**Activity:** From the records below, please repeat exactly the line that has "Screen dimensions: 1184x1081", the line that has "Task: Like the tweet with 466 hearts", and every line between them, and nothing else.

**Exercise data:**
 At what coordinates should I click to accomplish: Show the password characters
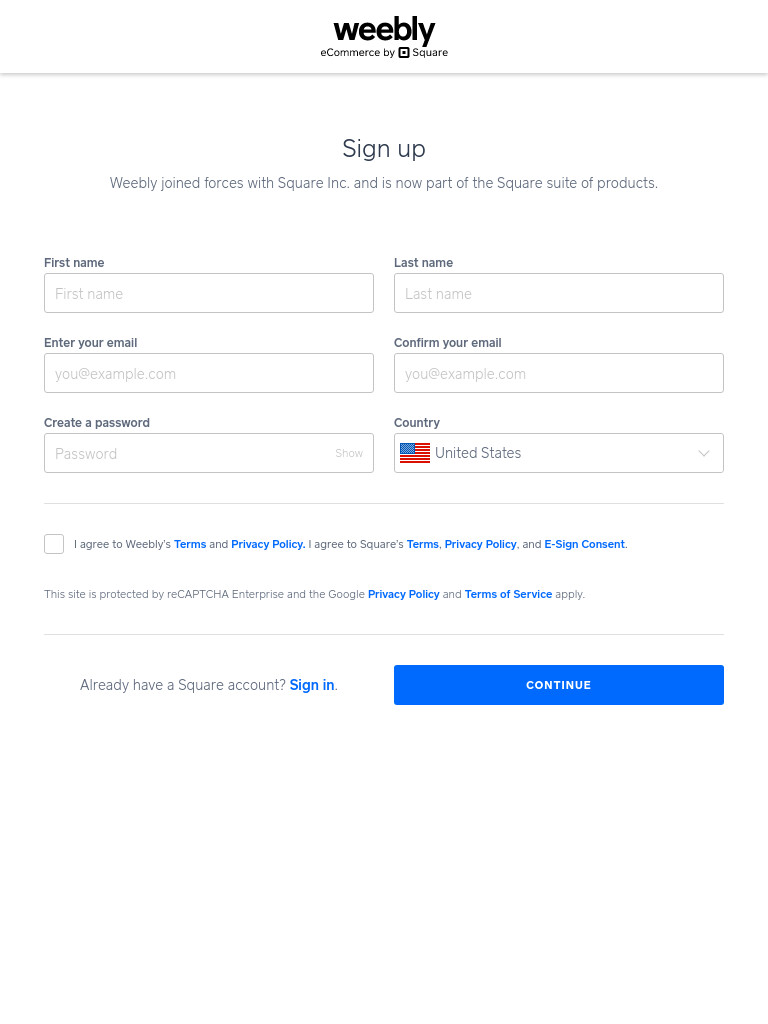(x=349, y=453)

...

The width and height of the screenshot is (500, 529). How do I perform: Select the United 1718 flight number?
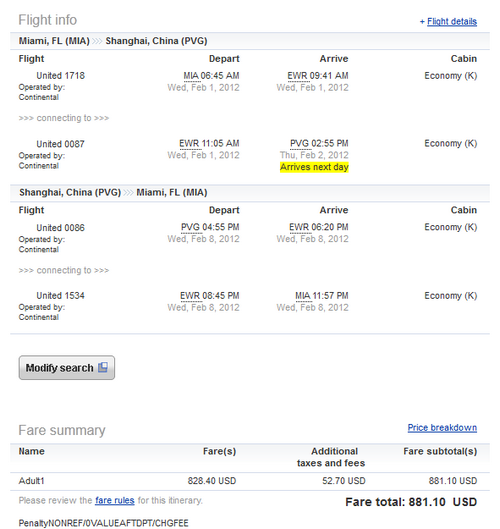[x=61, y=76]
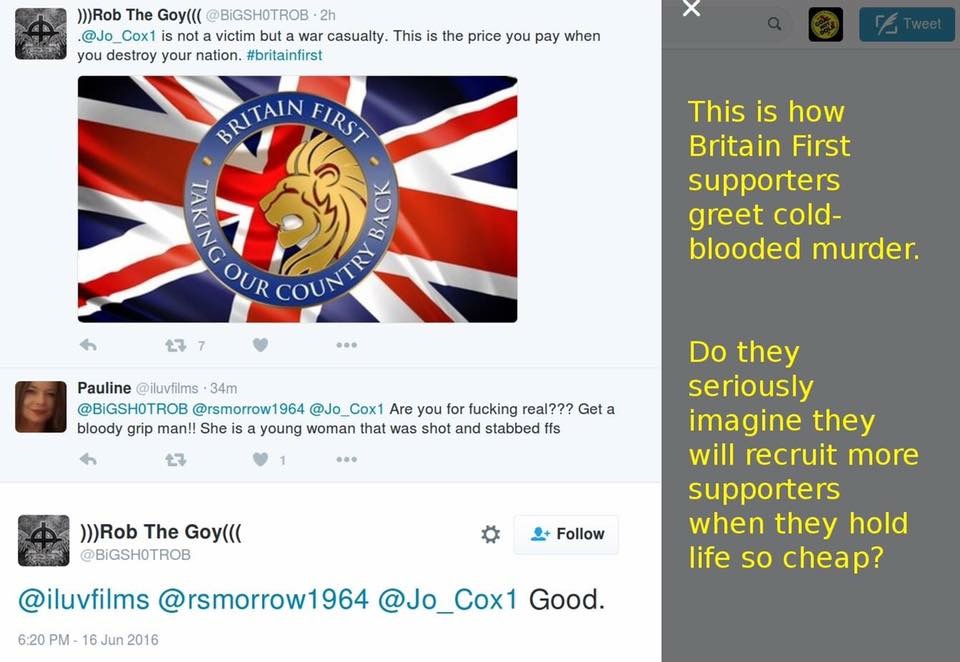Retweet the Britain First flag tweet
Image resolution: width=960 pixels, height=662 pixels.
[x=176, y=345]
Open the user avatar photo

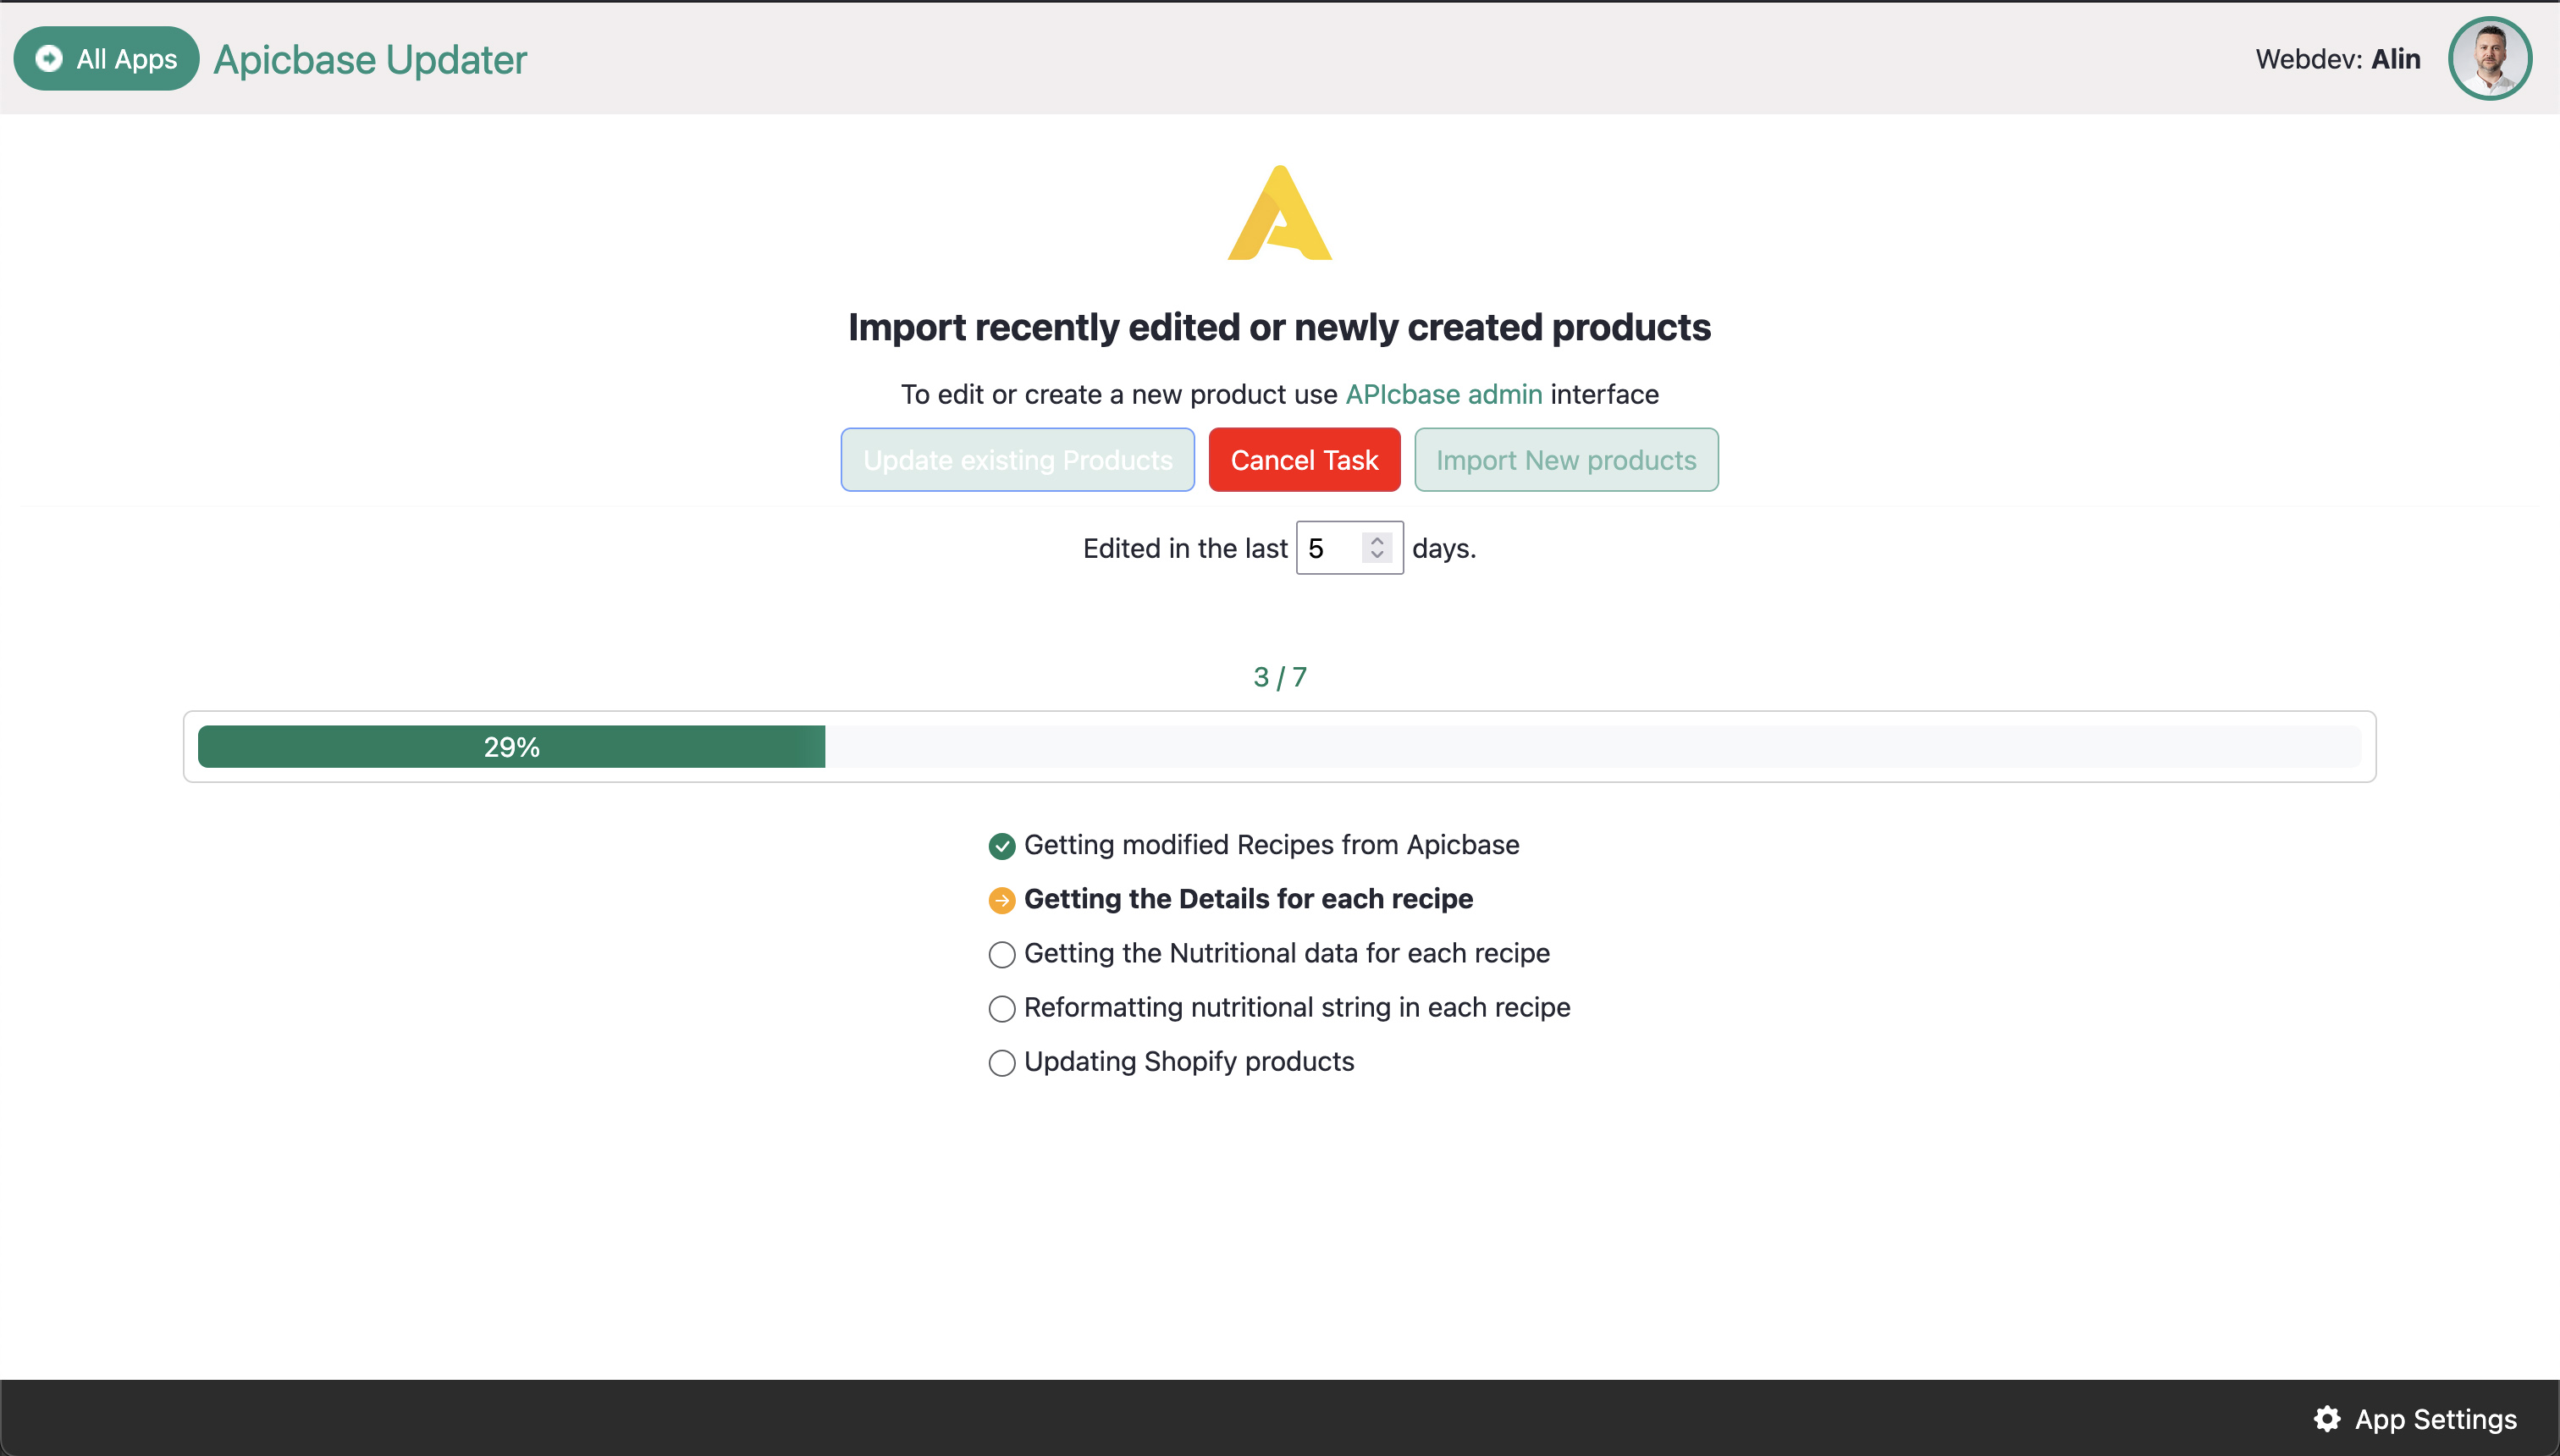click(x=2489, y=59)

==

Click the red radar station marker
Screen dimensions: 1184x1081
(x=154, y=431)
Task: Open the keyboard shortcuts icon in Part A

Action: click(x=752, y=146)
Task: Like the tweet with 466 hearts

**Solution to this problem:**
Screen dimensions: 1184x1081
(x=154, y=431)
Task: Open the keyboard shortcuts icon in Part A

Action: click(x=752, y=146)
Task: Like the tweet with 466 hearts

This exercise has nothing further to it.